REQUIRED WORK:
Quote the material below word for word, leaving out the pictures.

----- INPUT -----

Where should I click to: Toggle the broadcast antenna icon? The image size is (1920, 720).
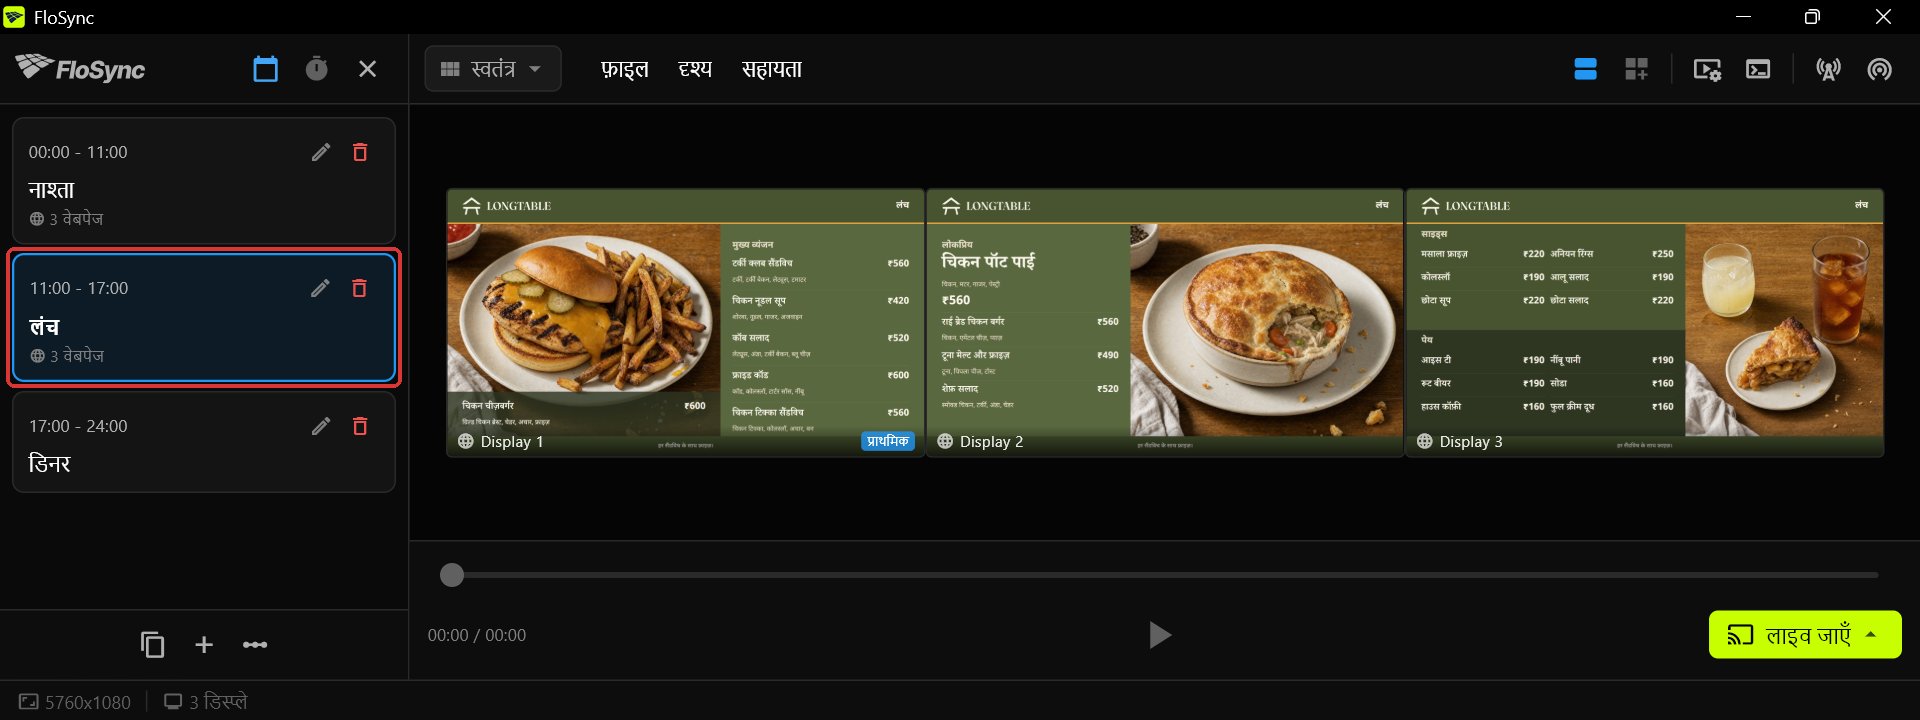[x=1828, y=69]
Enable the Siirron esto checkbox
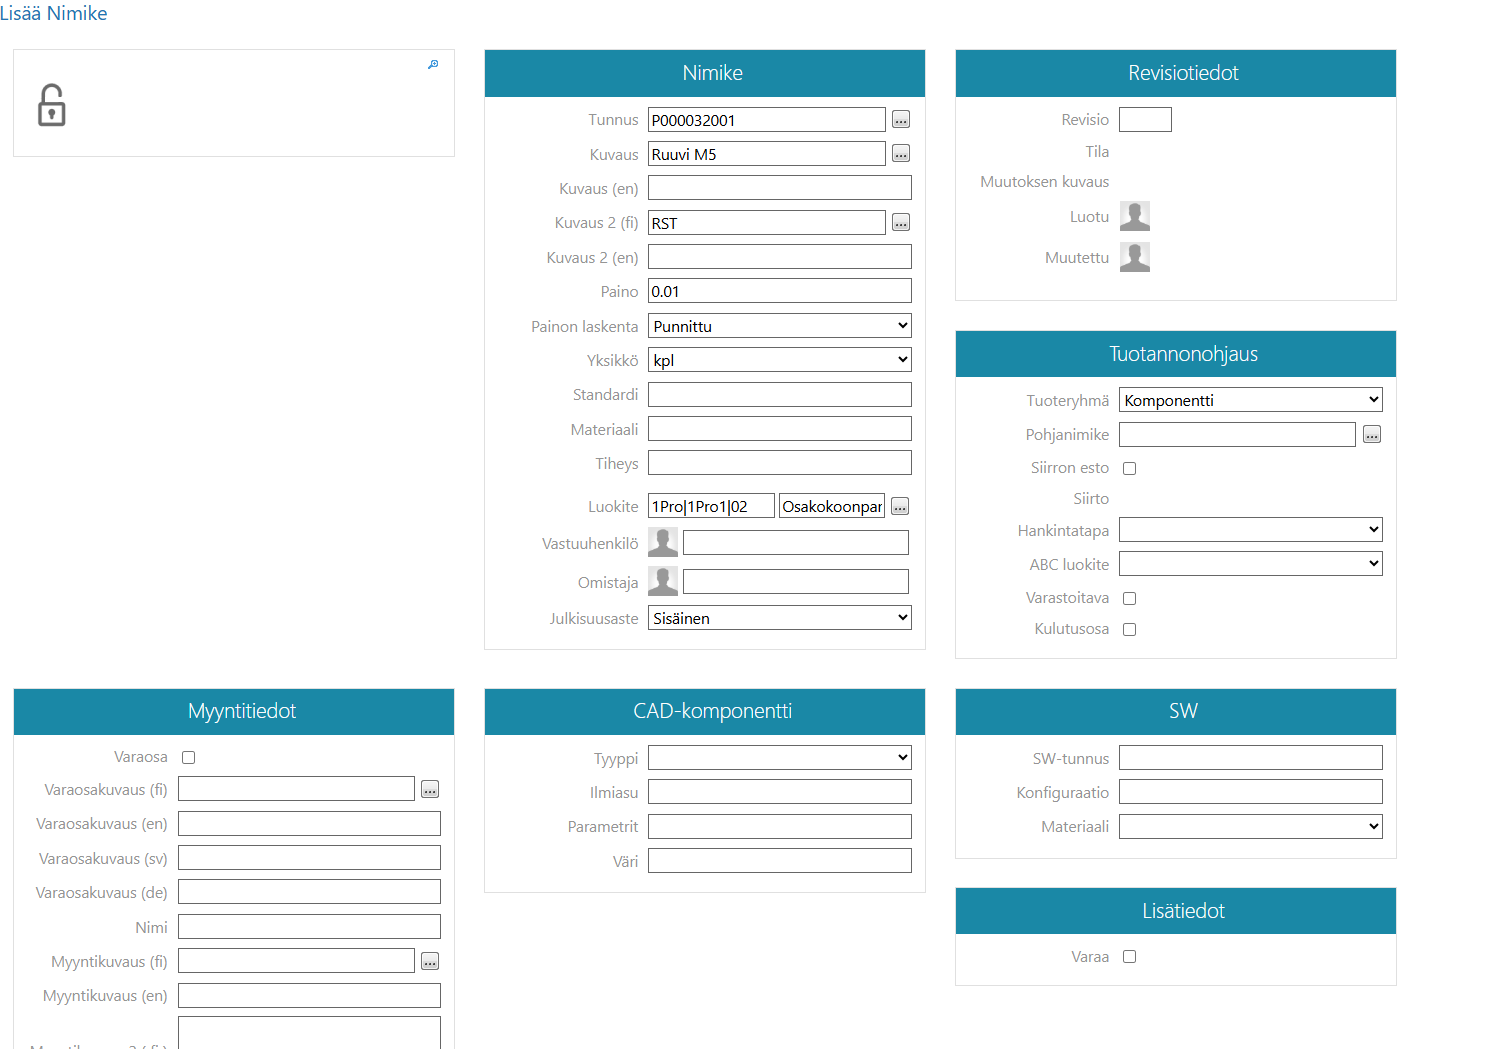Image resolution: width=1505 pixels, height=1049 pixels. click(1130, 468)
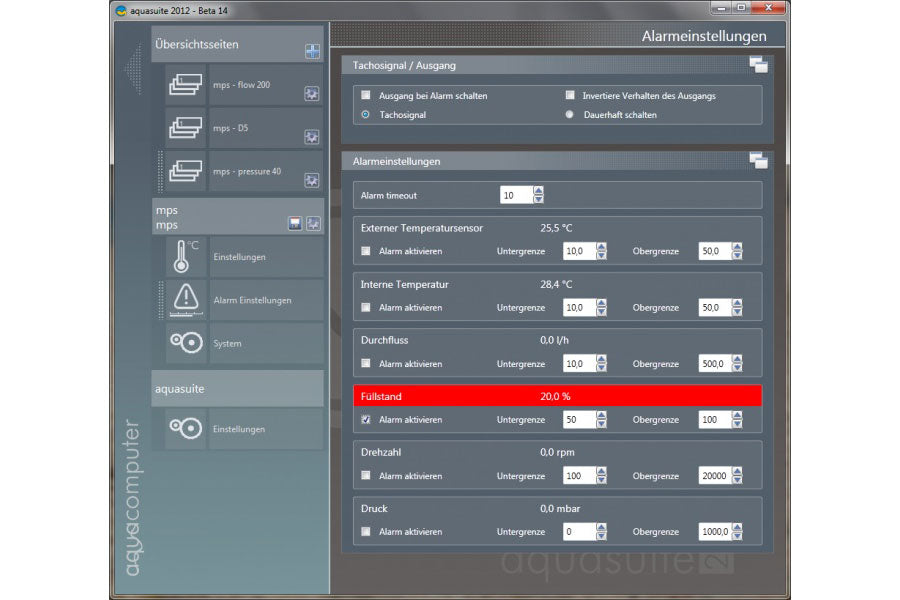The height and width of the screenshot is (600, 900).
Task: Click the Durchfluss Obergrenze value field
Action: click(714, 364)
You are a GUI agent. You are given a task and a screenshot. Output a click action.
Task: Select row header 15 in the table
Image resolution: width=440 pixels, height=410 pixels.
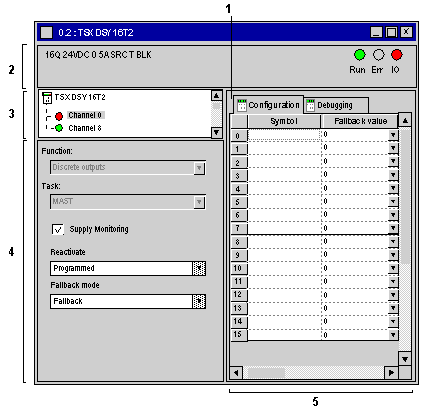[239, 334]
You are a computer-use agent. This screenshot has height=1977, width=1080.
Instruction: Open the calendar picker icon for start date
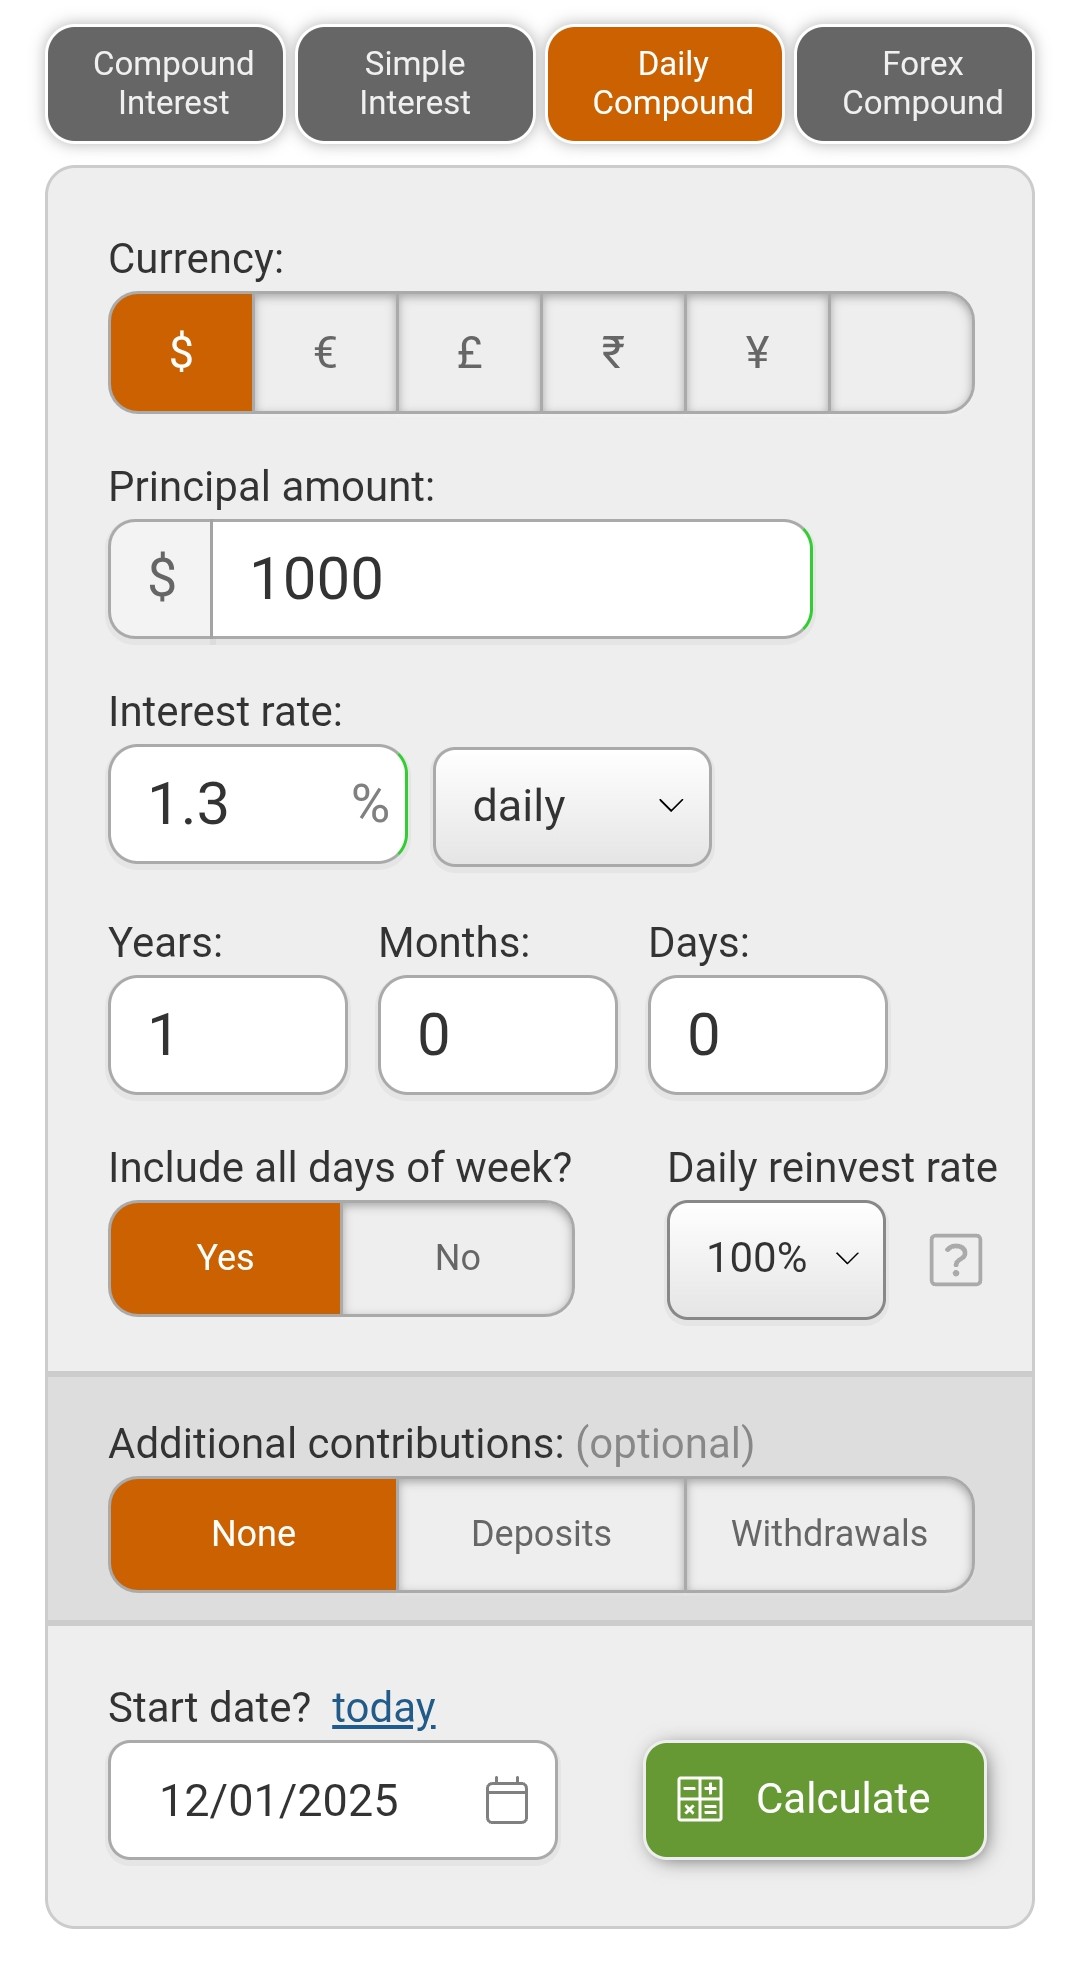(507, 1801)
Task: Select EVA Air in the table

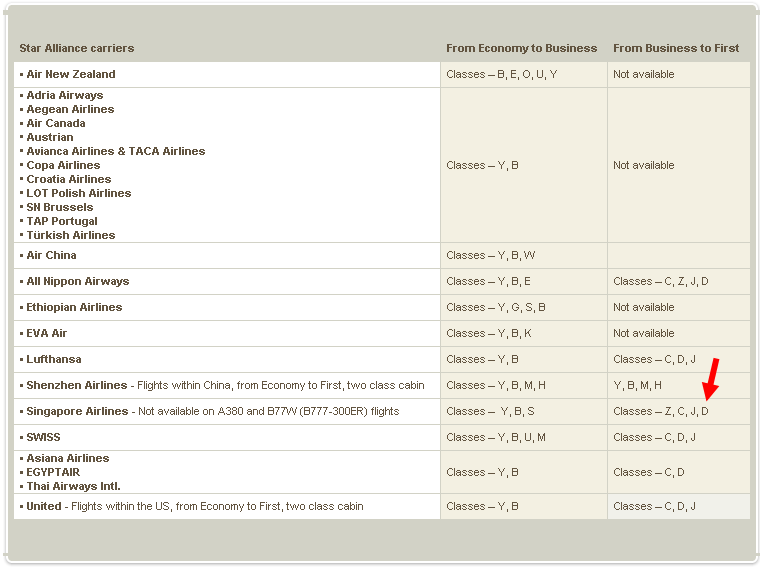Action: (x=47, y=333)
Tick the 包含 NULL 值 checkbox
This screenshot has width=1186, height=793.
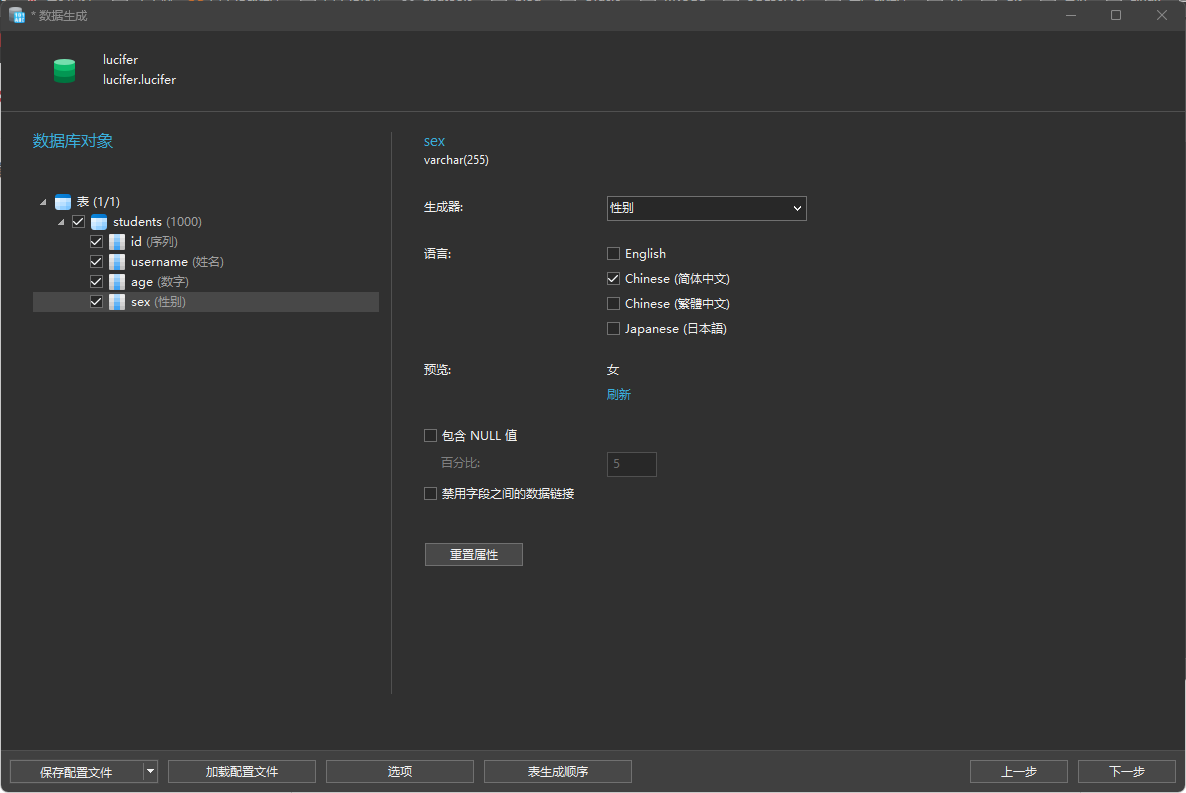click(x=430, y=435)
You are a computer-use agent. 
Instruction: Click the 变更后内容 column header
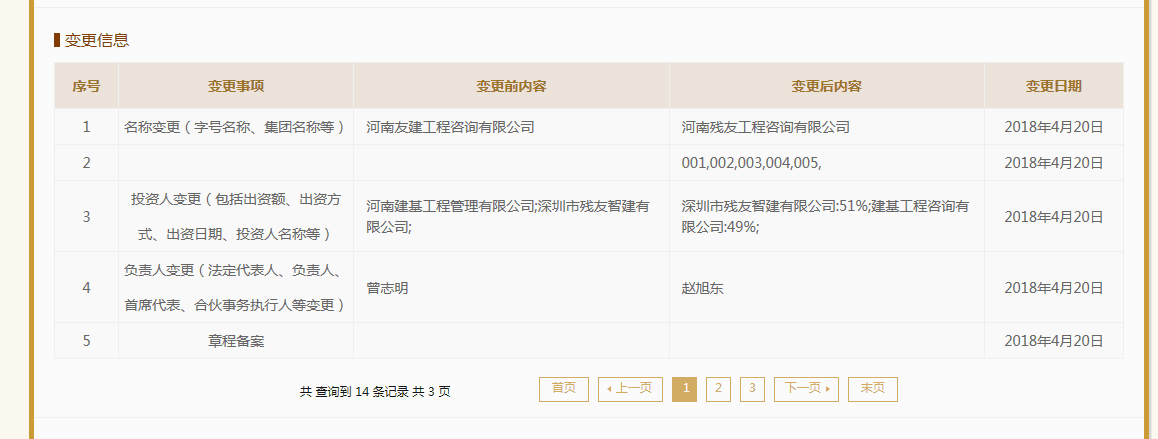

-----

TASK RESPONSE:
Where should I click to: Toggle the broadcast antenna icon? The image size is (1920, 720).
[x=1828, y=69]
Enable the Siirron esto checkbox
Image resolution: width=1505 pixels, height=1049 pixels. click(1130, 468)
The height and width of the screenshot is (600, 900).
Task: Click the Durchfluss Obergrenze value field
Action: click(714, 364)
You are a GUI agent. You are given a task and a screenshot. Output a click action.
Task: Select row header 15 in the table
Image resolution: width=440 pixels, height=410 pixels.
[239, 334]
You are a computer-use agent. This screenshot has height=1977, width=1080.
Instruction: Open the calendar picker icon for start date
(507, 1801)
Task: Select EVA Air in the table

Action: (x=47, y=333)
Tick the 包含 NULL 值 checkbox
This screenshot has width=1186, height=793.
click(x=430, y=435)
You are a computer-use agent. 
Instruction: Click the 变更后内容 column header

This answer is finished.